The president regularly boasts about economic gains made under his watch. After Republican primaries on Tuesday, Trump tweeted this:

A new Monmouth University poll shows few Americans feel poor families are winning as much as Trump claims the GOP is winning.

According to the poll:

Most Americans -- 53 percent -- say low-income families have not benefited at all from Trump's policies. The poll, conducted April 26 to April 30, questioned 803 adults in the United States. It has a margin of error of plus or minus 3.5 percentage points. Twelve percent of those surveyed say poor families have benefited a lot, and about a quarter (28 percent) say they have benefited a little.

This reality is quite different from what some people expected before Trump entered the White House.

In January 2017, another Monmouth poll showed about 1 in 5 Americans -- 21 percent -- expected poor families to see a lot of benefit from the new president’s policies, and 36 percent expected poor families to benefit a little.

Despite a relatively strong economy, about 1 in 4 (24 percent) people say they are struggling to remain where they are financially.

“The outlook for Americans’ financial situation has not changed all that much since Trump took office.

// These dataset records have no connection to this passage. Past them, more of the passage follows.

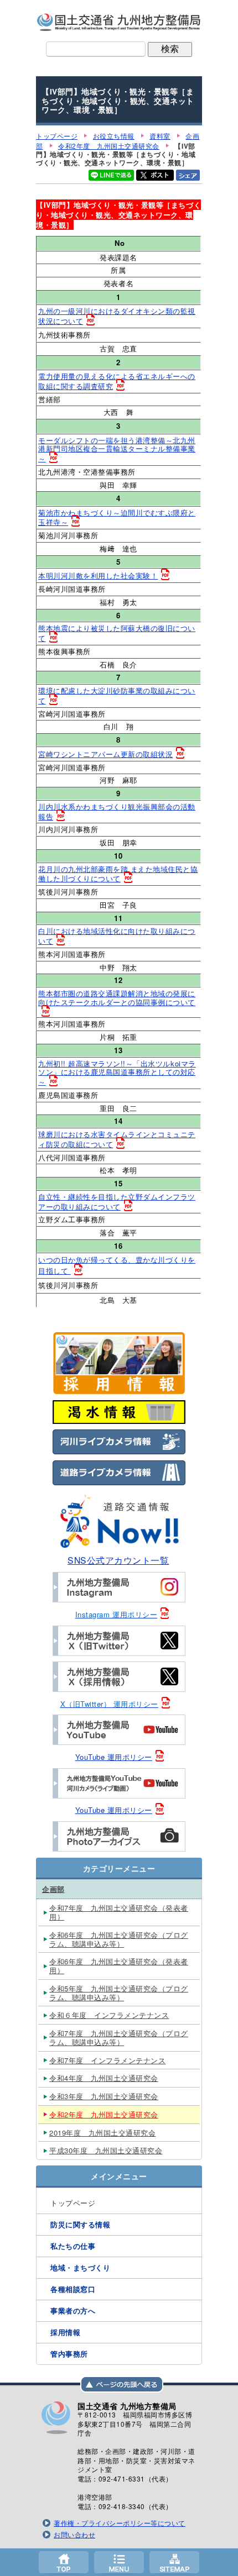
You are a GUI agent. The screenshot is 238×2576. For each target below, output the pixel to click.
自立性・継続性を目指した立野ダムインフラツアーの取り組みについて (116, 1201)
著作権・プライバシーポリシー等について (119, 2523)
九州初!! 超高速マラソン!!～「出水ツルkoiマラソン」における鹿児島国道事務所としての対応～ (117, 1072)
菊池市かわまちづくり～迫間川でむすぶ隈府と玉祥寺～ (116, 517)
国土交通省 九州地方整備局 (119, 22)
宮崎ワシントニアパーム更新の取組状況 (105, 754)
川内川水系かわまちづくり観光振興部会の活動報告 (116, 811)
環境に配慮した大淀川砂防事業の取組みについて (116, 695)
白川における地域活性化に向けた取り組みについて (116, 936)
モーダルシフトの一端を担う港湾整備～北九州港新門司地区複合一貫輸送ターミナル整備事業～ (116, 449)
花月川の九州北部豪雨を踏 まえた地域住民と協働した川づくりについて (118, 874)
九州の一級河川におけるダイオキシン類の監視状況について (116, 316)
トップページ (63, 2562)
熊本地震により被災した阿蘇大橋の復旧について (116, 633)
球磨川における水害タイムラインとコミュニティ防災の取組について (116, 1139)
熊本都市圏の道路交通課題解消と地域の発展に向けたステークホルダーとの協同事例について (116, 997)
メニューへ (119, 2562)
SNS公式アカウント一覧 (118, 1560)
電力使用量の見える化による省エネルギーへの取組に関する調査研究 (116, 381)
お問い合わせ (74, 2535)
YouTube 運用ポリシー (113, 1757)
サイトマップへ (174, 2562)
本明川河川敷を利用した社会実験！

And because everything is driven by partisanship these days, Republicans have a rosier view of their own situation than Democrats, even though some objective measures suggest they may be in the same boat,” said Patrick Murray, director of the independent Monmouth University Polling Institute.

In 2016, Democratic presidential nominee Hillary Clinton won the working-class vote, according to exit polls. A sizable percentage of Americans from low-income households supported Trump, in part looking for a cure for their economic anxiety.

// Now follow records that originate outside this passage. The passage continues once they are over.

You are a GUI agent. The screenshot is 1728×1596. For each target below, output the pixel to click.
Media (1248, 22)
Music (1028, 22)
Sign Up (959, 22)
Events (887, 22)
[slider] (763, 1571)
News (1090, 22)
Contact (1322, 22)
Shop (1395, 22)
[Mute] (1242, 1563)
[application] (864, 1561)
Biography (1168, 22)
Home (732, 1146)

Just before the 2016 election, The Washington Post wrote:

"Trump supporters are more likely to emerge from places with low levels of intergenerational mobility, where poor children struggle to move up the socioeconomic ladder. They also tend to hail from places where middle-aged whites are dying faster. There is real suffering in these communities, a real sense that something has gone wrong. Just because Trump supporters have some income doesn’t disqualify them from feeling vulnerable."

Since then, polling shows many poor families do not believe that Trump has offered much of a solution to their vulnerability.

In March, CNBC’s All-America Economic Survey found most respondents -- 52 percent -- have seen no change at all in their paychecks despite $1.5 trillion in GOP tax cuts. While Trump often touts the successes of the stock market under his administration, rarely does he acknowledge that the majority of Americans -- especially those from low-income families -- are not invested in the stock market.

And while Trump often tweets about historic lows in the country's unemployment rate and job openings hitting record highs, many low-income people are still struggling to land the types of jobs that have the ability to pull them out of poverty.

Trump may retain the support of working-class voters who backed him in 2016. It was not solely his economic message that led them to back the president. If he runs in 2020, he will want to show he made America great for everyone, and the poll numbers suggest he will have a challenge.